Fludarabine, cyclophosphamide, and rituximab (FCR) has represented a significant treatment advancement in chronic lymphocytic leukemia (CLL). In the new scenario of targeted agents, there is an increasing interest in identifying patients who gain the maximum benefit from FCR. In this observational multicenter retrospective analysis of 404 CLL patients receiving frontline FCR, the combination of three biomarkers that are widely tested before treatment (IGHV mutation status, 11q deletion and 17p deletion; available in 80% of the study cohort) allowed to identify a very low-risk category of patients carrying mutated IGHV genes but neither 11q or 17p deletion that accounted for 28% of all cases. The majority of very low-risk patients (71%) remained free of progression after treatment and their hazard of relapse decreased after 4 years from FCR. The life expectancy of very low-risk patients (91% at 5 years) was superimposable to that observed in the matched normal general population, indicating that neither the disease nor complications of its treatment affected survival in this favorable CLL group. These findings need a prospective validation and may be helpful for the design of clinical trials aimed at comparing FCR to new targeted treatments of CLL, and, possibly, for optimized disease management.

Figure 1

Estimates of PFS, hazard of progression, OS, and prevalence of second tumors according to the model based on 17p deletion, 11q deletion, and IGHV mutation status. High-risk cases harboring 17p deletion independent of co-occurring 11q deletion or unmutated IGHV genes are color-coded in red.
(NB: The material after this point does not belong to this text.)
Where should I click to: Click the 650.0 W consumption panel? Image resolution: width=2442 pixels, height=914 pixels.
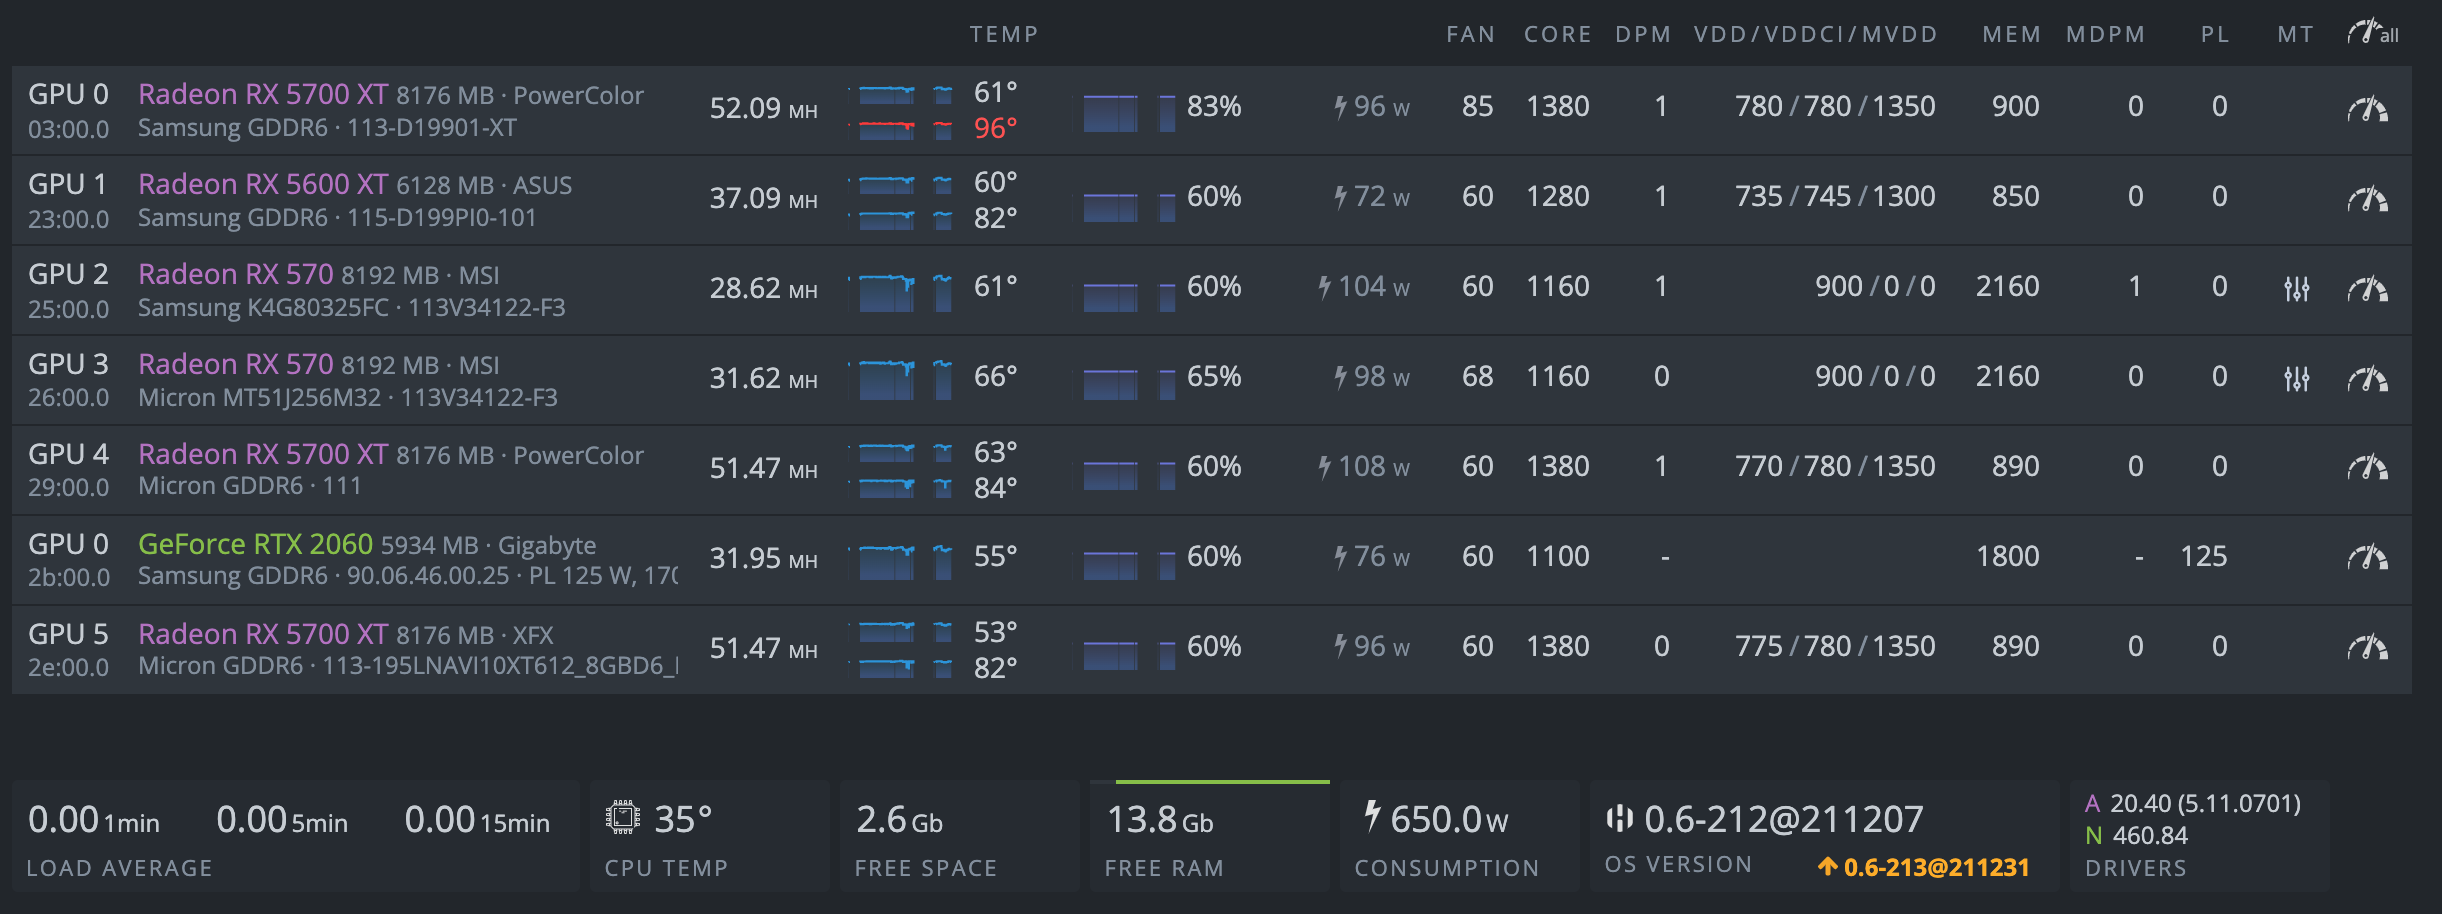(1458, 836)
Intermediate-risk cases harboring unmutated IGHV genes and/or 11q deletion in the absence of 17p deletion are color-coded in yellow. Low-risk cases harboring mutated IGHV genes in the absence of 11q and 17p deletion are color-coded in blue. (A) PFS. (B) Estimate of the hazard of progression in relation to the time elapsed from FCR treatment start. (C) OS. The black line represents the expected OS in the age, sex, and calendar year of treatment-matched general population. P values according to Log-rank statistics. (D) Prevalence of second tumors among assessable cases of the three risk subgroups. Whiskers represent the 95% confidence interval (CI) of the proportion. P value according to Fisher’s exact test. na, not applicable; nr, not reached.